Daylight Raab-ery – Criminal Barristers Strike Back Against Existential Crisis Threatening to Permanently Damage their Profession
Last week the Government made a meagre 15% fee increase offer to criminal barristers. I wish I could say I am surprised that Dominic Raab and his cronies would take a ‘bare minimum’ approach – but I am not. The Justice Secretary who recently described the strike as “unnecessary and irresponsible” is towing the line of a government that has consistently slashed every part of criminal justice since coming to power.

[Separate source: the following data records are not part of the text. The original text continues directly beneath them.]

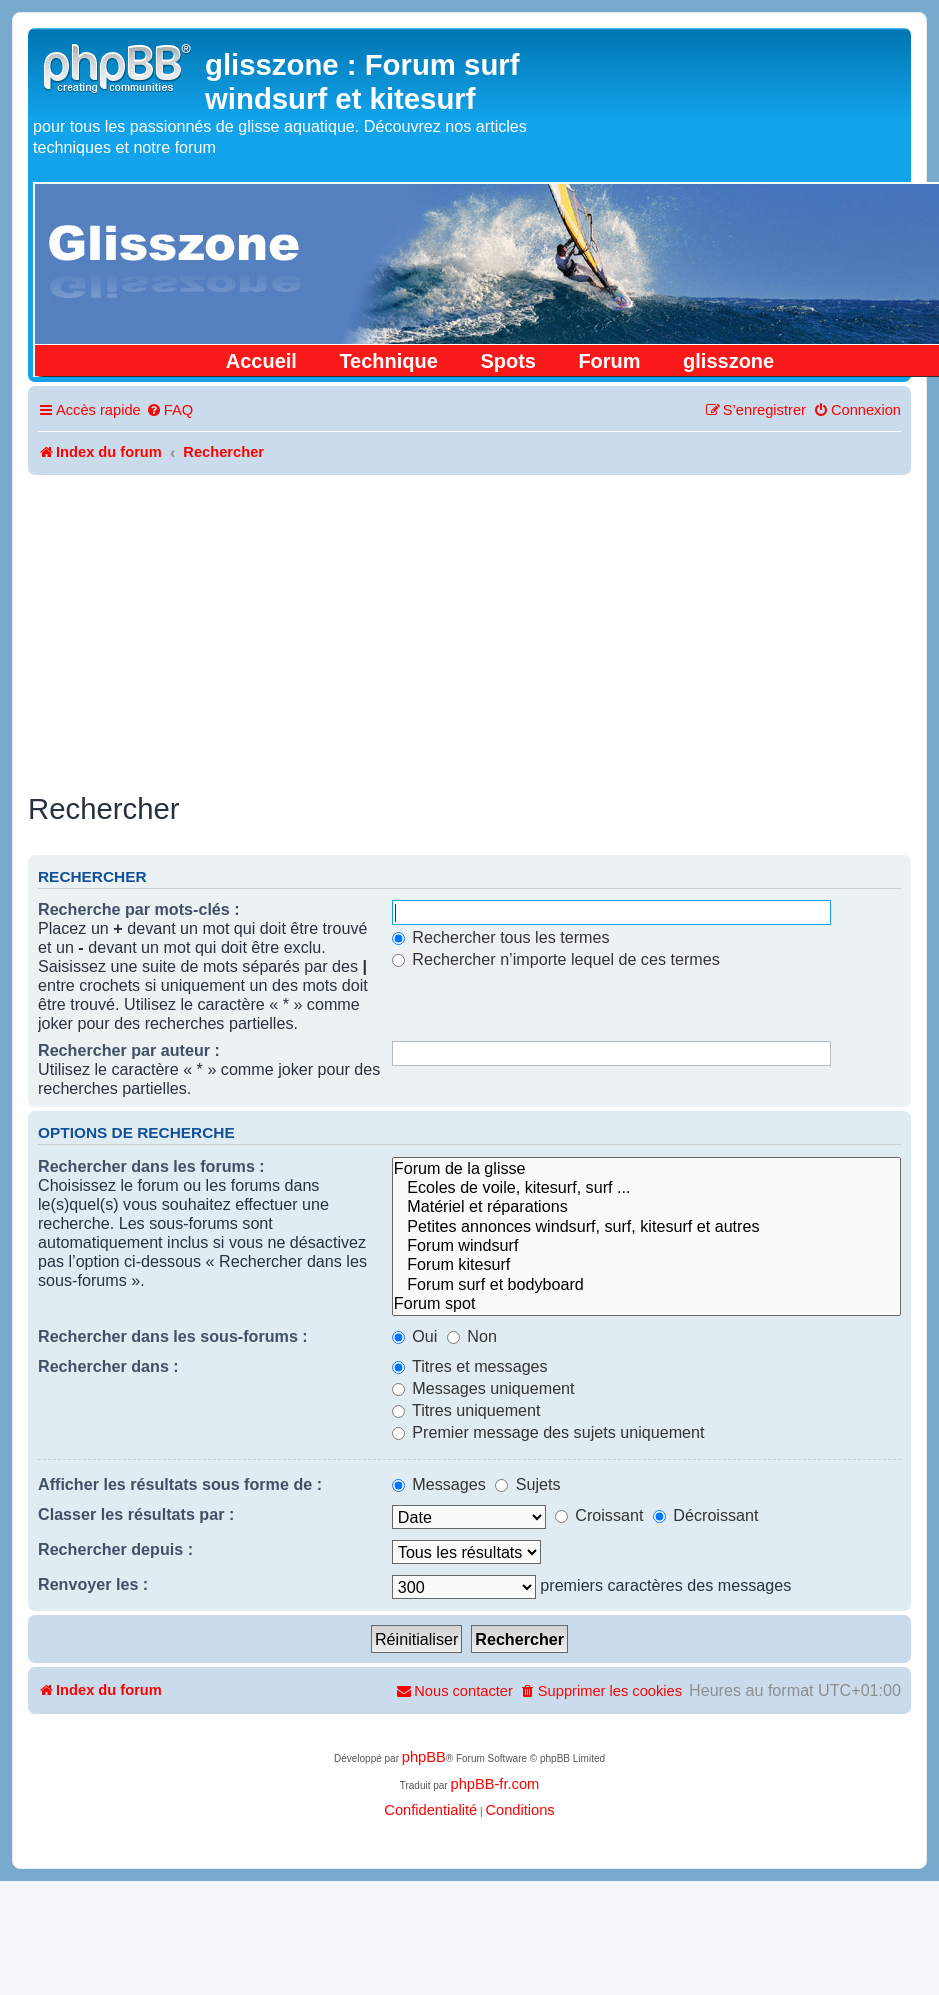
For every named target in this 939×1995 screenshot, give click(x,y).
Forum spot (646, 1303)
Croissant (599, 1515)
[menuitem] (169, 410)
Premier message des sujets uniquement (548, 1432)
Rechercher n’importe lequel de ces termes (556, 959)
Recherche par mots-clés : (139, 909)
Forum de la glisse (646, 1168)
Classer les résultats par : (136, 1514)
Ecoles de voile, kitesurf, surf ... (646, 1187)
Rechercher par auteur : (129, 1050)
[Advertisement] (469, 625)
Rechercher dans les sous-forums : (173, 1336)
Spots (508, 361)
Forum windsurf (646, 1245)
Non (472, 1336)
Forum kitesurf (646, 1264)
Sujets (527, 1484)
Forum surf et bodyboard (646, 1284)
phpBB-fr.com (494, 1784)
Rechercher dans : (108, 1366)
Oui (415, 1336)
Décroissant (706, 1515)
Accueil (261, 361)
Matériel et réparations (646, 1206)
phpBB (424, 1757)
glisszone (728, 361)
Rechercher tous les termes (501, 937)
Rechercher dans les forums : (151, 1166)
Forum (609, 361)
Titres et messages (470, 1366)
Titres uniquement (466, 1410)
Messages (439, 1484)
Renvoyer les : (93, 1584)
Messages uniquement (483, 1388)
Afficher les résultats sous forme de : (180, 1484)
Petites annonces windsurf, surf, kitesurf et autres (646, 1226)
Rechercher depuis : (115, 1549)
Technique (388, 361)
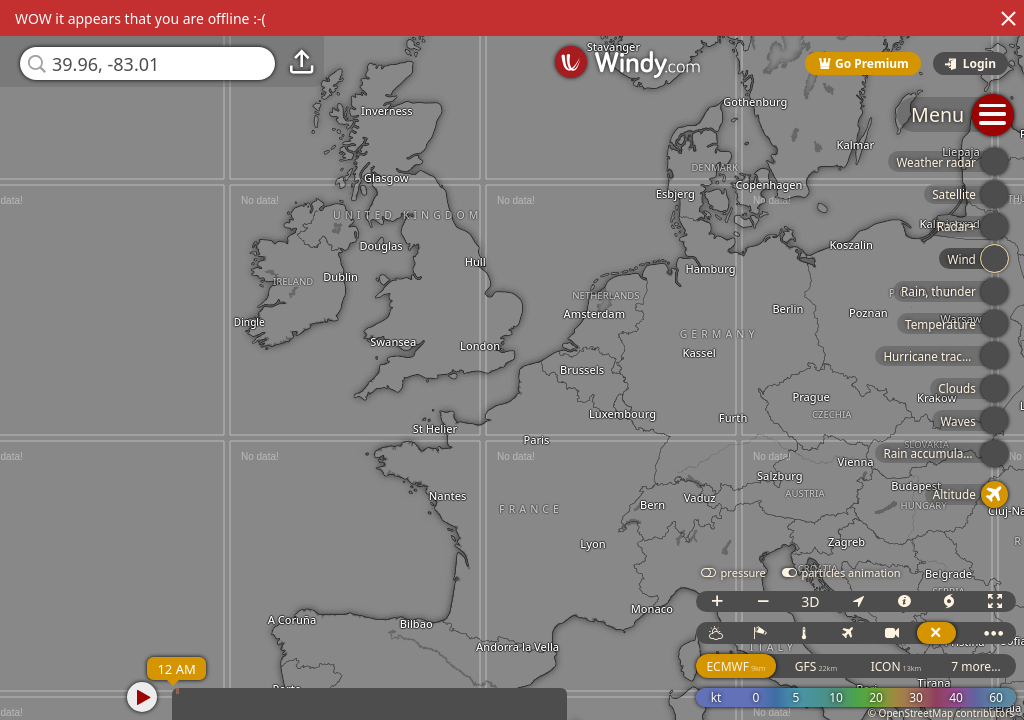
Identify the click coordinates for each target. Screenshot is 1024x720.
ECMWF (735, 666)
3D (810, 601)
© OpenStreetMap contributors (941, 713)
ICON (896, 666)
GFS (816, 666)
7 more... (976, 666)
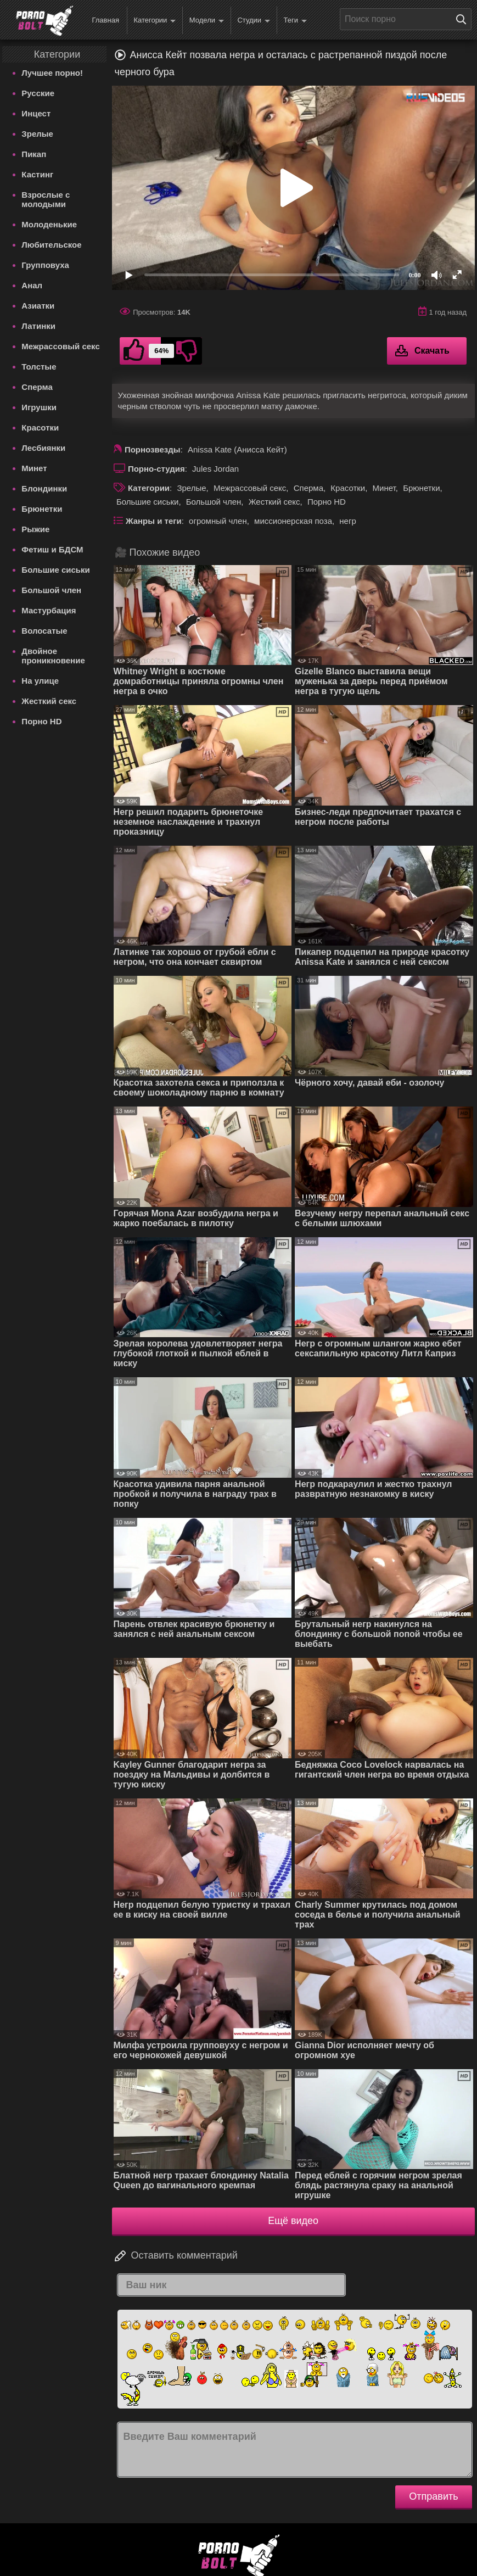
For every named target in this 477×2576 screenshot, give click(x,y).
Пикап (33, 154)
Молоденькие (49, 224)
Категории (154, 20)
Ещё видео (293, 2220)
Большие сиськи (55, 569)
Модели (206, 20)
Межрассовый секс (60, 346)
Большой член (51, 590)
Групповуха (45, 265)
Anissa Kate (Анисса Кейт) (237, 449)
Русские (37, 93)
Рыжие (35, 529)
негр (347, 521)
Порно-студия (156, 468)
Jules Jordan (215, 468)
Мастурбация (48, 610)
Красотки (40, 427)
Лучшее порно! (52, 72)
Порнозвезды (153, 449)
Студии (253, 20)
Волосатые (44, 630)
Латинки (38, 326)
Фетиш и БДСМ (52, 549)
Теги (295, 20)
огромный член (218, 521)
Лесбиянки (43, 447)
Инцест (35, 113)
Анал (31, 285)
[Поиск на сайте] (464, 19)
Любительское (51, 244)
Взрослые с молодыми (45, 199)
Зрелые (37, 133)
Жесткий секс (48, 701)
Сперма (36, 387)
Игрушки (39, 407)
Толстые (38, 366)
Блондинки (44, 488)
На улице (40, 680)
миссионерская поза (293, 521)
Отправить (433, 2496)
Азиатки (37, 305)
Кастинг (37, 174)
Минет (34, 468)
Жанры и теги (154, 521)
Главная (105, 20)
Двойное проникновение (53, 655)
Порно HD (41, 721)
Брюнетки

Perhaps he should make his case to the victims and defendants of crime whose cases are awaiting trial. Victims and defendants who may not only face long delays in their right to justice, but also face the very likely prospect that they will be appointed a barrister who received only 6 hours’ notice they will be covering the case, and is desperately trying to absorb hundreds or even thousands of pages of evidence on their way to court.
To say the current criminal justice system is unsustainable, is an understatement!
Why are barristers striking?
In simple terms, because the current approach taken by the government threatens to damage the fabric of society and undermine the system of criminal justice in the United Kingdom!
Criminal barristers across the country began striking last week over disputes about pay and working conditions. Having faced relentless cuts to funding over decades, barristers in chambers nationwide are being forced out of the profession, or facing ‘burn out’, due to low pay, and the expectation they should do more for less.
Let’s dispel a huge myth – criminal barristers are not fat cats. No one enters the criminal bar for the money, but they do not expect to bring home less than minimum wage. That, however, is the reality today – with barristers not being paid a fair fee for the work they do, and also having their goodwill exploited on a daily basis as the justice system buckles due to underfunding and under-resourcing.
The courts currently have a back log of almost 60,000 cases waiting to be heard, and as more and more barristers are forced out of the profession, those that remain are having to pick up the slack, often at the last minute.
The Independent Review of Criminal Legal Aid condemned years of neglect by the government, suggesting as a bare minimum criminal barristers should receive a 15% fee increase and urging the government to invest in properly funding and reinvigorating criminal legal aid.
Although the government claims to have accepted the review’s recommendations, the Criminal Bar Association (CBA) insists that the 15% increase will not be sufficient to retain enough barristers to keep the wheels of justice turning and is instead asking for a 25% rise in pay for legal aid work – which ensures people who could not otherwise afford lawyers have access to the representation to which they are entitled.
This is more than reasonable. It is a fair compromise and a huge concession by highly skilled professionals who have watched the government withhold £240 million in legal aid that should have been paid to out to them, have seen legal aid rates cut by almost 40%, and have maintained a huge case load whilst watching their wages get slashed by 20% in recent years.
What can we expect and what will be the impact?
This week’s strike is part of a planned four week-action that will culminate in a five day walk out on 18th July. During the strike action barristers will adopt ‘no returns’ (meaning barristers will not accept cases that are returned by colleagues who have a diary clash – breaking a long-held system of goodwill) and will conduct a series of court walkouts. Of course, this strike will inflict pain. But let’s be blunt, the short-term impact of the action pales into insignificance when compared to the damage that will be incurred by the long-term decline of the criminal law profession. A joint statement issued by CBA chair Jo Sidhu QC and vice-president Kirsty Brimelow QC said: “This extraordinary commitment to the democratic process reflects a recognition amongst criminal barristers at all levels of call and across all Circuits that what is at stake is the survival of a profession of specialist criminal advocates and of the criminal justice system which depends so critically upon their labour.”
Of course, there is also another issue at stake here. As stated previously, the impression that criminal barriers are over-paid fat cats is misleading. But that is exactly what the profession could become if the government fails to act (and that could now take some time given the current Conservative leadership contest), and the public fails to understand and support this cause.
The composition of the bar is a matter of public interest. When barristers from less-privileged economic backgrounds – as well as women and ethnic minorities – are forced to leave the profession over low pay, this creates a barrier to entry into the profession, preserving the bar as something only for the privileged and engendering the elitism and cronyism the British public are well known to despise.
Please join Leverets in supporting criminal barristers. Should you ever find yourself in need of their services, you’ll be glad you did.